A court sketch depicting a man, left, with glasses and long hair tied in a ponytail, and a woman, right, with long black hair, half up, half down.
A legal sketch of Jennifer Pan, right, in March 2014. (Alex Tavshunsky/CBC)

He says mental health issues are “a very taboo subject in Asian communities.”

“I just hope that dialogue can happen and there will be more healing and people can come to an understanding and avoid these kinds of situations.”

When Pan was sentenced in 2015, her three co-defendants – Wong, Lenford Crawford and David Mylvaganam – received the same sentence.

However, in May 2023, the Ontario Court of Appeal ordered a new trial for the four accused on the charge of first degree murder. Their lawyers argued in part that it was unfair for the judge to present the jury with only two options: either the attack was planned and deliberate, with the intent to murder both parents, or the attack was part of a home invasion and the robbery gone wrong.

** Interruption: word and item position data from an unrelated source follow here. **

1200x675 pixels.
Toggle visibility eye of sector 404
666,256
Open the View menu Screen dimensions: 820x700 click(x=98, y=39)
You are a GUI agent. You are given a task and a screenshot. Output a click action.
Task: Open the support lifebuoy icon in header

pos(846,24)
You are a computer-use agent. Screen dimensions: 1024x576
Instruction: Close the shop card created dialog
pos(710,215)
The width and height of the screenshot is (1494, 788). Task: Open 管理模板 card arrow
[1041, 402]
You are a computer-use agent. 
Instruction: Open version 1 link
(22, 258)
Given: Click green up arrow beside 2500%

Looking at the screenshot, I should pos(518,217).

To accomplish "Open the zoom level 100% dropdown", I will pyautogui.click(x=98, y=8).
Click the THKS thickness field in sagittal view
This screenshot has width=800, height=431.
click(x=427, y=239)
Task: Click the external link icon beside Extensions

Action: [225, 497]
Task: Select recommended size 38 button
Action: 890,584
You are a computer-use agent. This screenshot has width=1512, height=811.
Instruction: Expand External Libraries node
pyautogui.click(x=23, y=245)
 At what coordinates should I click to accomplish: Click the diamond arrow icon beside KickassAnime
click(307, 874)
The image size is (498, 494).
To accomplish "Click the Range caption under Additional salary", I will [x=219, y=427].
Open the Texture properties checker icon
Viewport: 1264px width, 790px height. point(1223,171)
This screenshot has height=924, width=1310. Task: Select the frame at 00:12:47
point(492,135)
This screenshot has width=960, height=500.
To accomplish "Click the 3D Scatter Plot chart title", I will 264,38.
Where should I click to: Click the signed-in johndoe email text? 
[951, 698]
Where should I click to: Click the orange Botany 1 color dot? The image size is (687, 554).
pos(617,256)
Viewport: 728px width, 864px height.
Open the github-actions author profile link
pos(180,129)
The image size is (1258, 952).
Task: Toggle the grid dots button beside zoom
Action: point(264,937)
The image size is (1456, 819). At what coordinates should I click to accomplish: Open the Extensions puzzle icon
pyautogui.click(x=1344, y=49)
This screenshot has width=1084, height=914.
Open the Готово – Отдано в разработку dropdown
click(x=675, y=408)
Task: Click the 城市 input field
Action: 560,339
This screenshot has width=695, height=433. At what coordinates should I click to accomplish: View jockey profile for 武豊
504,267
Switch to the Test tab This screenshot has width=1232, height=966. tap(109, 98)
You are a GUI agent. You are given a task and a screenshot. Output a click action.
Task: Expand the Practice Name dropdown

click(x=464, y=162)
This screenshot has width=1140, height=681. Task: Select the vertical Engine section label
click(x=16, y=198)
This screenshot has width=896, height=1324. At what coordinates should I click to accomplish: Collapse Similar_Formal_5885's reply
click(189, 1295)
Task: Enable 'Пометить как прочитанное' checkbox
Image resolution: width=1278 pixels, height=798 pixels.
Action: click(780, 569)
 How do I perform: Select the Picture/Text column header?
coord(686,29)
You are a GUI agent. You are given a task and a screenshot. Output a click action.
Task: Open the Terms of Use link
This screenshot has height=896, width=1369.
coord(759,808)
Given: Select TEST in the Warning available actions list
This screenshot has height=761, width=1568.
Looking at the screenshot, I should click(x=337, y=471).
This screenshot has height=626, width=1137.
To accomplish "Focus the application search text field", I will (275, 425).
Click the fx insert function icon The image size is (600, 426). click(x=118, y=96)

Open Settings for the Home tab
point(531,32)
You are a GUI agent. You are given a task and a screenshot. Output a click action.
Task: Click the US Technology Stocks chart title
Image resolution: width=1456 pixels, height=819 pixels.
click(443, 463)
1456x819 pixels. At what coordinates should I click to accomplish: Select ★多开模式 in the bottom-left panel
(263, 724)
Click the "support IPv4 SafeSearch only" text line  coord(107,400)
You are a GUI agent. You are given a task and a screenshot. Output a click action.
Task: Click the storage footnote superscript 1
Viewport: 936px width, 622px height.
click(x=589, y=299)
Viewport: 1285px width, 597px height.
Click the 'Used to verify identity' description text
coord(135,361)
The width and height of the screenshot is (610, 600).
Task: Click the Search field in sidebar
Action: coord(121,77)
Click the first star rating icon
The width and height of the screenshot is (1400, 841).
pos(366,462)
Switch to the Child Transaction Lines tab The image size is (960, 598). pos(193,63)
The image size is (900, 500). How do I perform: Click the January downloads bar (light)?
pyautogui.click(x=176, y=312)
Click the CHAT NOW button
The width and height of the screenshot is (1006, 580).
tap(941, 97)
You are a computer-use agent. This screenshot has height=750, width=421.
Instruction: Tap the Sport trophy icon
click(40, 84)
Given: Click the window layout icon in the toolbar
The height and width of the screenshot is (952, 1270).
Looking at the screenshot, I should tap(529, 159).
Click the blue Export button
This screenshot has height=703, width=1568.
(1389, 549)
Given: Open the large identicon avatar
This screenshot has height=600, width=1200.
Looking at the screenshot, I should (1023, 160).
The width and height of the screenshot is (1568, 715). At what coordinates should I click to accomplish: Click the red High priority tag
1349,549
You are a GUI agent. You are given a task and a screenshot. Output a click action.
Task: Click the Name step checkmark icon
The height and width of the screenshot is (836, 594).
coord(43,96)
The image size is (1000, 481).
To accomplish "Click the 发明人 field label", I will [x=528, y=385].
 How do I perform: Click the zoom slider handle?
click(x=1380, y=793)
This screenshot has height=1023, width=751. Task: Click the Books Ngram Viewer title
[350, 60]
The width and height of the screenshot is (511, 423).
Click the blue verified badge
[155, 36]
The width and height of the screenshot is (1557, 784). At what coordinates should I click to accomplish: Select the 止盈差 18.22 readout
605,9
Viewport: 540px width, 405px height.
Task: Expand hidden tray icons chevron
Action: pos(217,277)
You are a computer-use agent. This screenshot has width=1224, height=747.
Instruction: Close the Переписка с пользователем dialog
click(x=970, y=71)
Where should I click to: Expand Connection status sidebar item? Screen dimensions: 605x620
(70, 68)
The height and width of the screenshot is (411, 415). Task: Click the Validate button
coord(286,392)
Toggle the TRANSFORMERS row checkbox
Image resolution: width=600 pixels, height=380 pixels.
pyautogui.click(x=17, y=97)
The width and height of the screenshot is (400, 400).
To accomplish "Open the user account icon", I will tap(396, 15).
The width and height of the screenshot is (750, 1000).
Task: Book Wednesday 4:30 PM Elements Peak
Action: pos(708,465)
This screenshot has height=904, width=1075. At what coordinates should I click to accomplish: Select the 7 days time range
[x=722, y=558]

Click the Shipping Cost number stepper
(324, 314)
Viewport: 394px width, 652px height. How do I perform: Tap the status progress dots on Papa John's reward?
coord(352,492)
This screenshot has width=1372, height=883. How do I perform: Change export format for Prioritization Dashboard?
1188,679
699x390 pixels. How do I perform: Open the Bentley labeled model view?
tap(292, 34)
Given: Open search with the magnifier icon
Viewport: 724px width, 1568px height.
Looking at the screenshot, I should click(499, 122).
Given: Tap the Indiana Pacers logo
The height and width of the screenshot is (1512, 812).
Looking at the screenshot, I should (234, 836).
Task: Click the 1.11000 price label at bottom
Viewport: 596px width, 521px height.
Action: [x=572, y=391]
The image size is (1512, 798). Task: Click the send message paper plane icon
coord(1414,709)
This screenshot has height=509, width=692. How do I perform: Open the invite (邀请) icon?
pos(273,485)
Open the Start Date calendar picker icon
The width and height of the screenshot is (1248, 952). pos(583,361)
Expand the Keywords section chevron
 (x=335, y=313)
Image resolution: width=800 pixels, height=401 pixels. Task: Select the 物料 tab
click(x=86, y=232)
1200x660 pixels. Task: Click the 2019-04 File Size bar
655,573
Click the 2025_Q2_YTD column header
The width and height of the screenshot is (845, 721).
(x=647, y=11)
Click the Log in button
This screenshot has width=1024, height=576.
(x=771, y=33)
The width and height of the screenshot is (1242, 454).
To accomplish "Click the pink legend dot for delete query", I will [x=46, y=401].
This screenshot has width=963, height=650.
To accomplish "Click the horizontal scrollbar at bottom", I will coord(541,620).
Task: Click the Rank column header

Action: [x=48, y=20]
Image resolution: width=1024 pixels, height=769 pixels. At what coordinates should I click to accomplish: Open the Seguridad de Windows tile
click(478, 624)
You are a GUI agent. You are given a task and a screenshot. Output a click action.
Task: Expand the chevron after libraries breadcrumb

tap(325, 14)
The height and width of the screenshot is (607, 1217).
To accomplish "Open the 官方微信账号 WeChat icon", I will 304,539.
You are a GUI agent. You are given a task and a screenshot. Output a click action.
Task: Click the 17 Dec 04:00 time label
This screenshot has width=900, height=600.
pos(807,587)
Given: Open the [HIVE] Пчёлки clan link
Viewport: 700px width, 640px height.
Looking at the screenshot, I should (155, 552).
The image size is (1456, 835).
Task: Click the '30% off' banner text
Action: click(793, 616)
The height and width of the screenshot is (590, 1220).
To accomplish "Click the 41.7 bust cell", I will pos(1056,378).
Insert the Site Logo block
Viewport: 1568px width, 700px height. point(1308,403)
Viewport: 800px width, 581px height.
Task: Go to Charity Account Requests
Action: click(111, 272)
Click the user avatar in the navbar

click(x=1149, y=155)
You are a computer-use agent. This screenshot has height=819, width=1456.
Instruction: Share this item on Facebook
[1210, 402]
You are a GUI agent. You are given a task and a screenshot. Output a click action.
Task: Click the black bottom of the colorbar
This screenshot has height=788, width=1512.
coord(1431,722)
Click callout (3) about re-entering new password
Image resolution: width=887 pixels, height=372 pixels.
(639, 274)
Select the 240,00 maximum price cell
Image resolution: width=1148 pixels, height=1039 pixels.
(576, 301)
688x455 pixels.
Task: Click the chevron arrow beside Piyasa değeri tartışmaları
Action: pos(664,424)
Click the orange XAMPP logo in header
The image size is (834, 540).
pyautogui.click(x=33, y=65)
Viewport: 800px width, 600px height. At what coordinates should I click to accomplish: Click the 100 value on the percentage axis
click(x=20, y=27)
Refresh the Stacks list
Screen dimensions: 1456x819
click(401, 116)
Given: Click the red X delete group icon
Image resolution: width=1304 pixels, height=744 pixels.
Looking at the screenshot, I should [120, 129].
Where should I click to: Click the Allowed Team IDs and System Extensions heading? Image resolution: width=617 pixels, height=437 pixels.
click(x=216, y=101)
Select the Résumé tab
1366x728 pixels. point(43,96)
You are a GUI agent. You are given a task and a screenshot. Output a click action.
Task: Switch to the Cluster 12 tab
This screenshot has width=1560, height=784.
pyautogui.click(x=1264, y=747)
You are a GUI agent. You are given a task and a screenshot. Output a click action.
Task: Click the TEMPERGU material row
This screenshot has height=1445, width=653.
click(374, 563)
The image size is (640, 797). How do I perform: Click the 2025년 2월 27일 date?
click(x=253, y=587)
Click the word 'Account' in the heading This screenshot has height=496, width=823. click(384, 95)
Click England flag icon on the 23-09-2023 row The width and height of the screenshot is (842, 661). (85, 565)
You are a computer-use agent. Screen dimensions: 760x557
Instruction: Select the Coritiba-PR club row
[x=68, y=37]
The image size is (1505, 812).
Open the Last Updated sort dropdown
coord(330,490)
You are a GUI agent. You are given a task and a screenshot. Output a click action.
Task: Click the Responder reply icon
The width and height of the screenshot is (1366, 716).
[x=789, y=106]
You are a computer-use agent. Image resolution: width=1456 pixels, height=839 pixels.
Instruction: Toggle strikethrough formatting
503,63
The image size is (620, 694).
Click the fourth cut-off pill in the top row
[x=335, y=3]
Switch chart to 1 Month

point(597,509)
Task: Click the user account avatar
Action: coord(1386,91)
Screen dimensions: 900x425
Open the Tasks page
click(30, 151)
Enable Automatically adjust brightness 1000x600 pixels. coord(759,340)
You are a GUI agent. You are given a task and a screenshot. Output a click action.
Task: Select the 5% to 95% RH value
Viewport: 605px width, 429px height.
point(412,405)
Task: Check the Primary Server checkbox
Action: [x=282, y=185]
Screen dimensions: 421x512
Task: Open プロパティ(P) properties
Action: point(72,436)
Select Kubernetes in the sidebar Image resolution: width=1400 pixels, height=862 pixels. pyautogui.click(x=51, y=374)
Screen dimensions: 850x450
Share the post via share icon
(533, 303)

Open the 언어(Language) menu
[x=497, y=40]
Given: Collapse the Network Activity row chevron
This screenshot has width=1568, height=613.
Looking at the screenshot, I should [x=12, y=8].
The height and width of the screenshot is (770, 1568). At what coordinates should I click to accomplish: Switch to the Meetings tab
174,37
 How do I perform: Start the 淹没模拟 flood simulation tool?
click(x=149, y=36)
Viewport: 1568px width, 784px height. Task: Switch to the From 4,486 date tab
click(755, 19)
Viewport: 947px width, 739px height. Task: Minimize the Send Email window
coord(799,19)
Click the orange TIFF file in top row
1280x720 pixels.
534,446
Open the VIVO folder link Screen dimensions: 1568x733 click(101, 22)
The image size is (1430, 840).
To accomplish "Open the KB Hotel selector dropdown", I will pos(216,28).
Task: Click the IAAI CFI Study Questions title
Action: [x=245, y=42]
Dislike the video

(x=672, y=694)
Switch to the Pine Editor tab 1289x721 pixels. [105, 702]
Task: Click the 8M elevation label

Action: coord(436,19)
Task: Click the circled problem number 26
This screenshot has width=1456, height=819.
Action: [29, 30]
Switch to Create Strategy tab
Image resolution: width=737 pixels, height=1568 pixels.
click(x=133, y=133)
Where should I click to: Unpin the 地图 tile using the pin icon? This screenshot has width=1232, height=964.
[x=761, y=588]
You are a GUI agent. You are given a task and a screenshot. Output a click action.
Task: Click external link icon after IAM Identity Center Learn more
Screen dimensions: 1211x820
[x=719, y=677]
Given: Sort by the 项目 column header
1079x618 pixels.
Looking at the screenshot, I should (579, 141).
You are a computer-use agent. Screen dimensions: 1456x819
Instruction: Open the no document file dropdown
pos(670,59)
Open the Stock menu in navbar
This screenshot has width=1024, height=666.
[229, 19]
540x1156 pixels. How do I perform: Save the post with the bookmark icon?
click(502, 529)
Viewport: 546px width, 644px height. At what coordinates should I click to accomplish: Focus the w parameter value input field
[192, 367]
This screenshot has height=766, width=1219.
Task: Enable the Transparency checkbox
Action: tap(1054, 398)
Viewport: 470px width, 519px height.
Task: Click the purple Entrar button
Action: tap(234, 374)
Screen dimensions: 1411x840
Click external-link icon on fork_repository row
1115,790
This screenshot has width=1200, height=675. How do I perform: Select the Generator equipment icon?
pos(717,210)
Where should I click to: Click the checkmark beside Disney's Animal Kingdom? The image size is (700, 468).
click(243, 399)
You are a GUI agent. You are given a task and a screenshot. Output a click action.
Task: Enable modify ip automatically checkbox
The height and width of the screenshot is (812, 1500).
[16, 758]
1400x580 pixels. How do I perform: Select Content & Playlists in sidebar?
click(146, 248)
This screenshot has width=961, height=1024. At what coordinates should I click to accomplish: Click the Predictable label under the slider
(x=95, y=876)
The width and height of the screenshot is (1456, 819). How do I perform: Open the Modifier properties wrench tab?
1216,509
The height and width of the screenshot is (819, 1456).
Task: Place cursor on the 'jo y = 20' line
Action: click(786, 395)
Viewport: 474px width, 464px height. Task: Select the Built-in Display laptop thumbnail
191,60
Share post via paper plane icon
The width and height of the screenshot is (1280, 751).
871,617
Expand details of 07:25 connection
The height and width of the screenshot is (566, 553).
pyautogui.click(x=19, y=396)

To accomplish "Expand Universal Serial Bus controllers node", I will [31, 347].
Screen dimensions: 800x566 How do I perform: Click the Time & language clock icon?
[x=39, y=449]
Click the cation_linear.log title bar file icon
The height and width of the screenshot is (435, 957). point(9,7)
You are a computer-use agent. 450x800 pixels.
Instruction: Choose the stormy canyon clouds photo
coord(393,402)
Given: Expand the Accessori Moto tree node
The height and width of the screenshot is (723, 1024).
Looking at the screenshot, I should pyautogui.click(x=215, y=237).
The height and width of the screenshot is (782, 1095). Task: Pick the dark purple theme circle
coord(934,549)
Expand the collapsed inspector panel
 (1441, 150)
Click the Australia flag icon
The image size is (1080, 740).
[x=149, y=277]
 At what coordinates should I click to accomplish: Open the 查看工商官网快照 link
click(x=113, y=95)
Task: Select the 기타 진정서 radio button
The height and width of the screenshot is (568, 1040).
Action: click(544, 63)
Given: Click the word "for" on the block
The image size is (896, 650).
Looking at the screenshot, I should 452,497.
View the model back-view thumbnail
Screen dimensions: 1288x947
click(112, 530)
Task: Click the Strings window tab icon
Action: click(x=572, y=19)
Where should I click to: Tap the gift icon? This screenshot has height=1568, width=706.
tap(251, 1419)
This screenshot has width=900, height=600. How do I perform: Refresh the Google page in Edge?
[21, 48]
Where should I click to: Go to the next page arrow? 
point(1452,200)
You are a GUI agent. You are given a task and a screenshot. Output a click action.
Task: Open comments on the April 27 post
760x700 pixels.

Grimaldi, also a crime journalist who covered Pan’s trial and wrote a book about the case, says he hopes the documentary will make people reconsider any judgments they may have made about Pan at the time.

“She was really billed as the girl from hell. In fact, it was the front page of the Toronto Sun, ‘Girl from Hell,'” he said.

“Now, with a little time, we can look back and see that maybe it’s a little more nuanced story and it’s more complex.”

Lonnie Kimmons

"Internet fanatic. Evil organizer. Tv fanatic. Explorer. Hipster-friendly social media junkie. Certified food expert."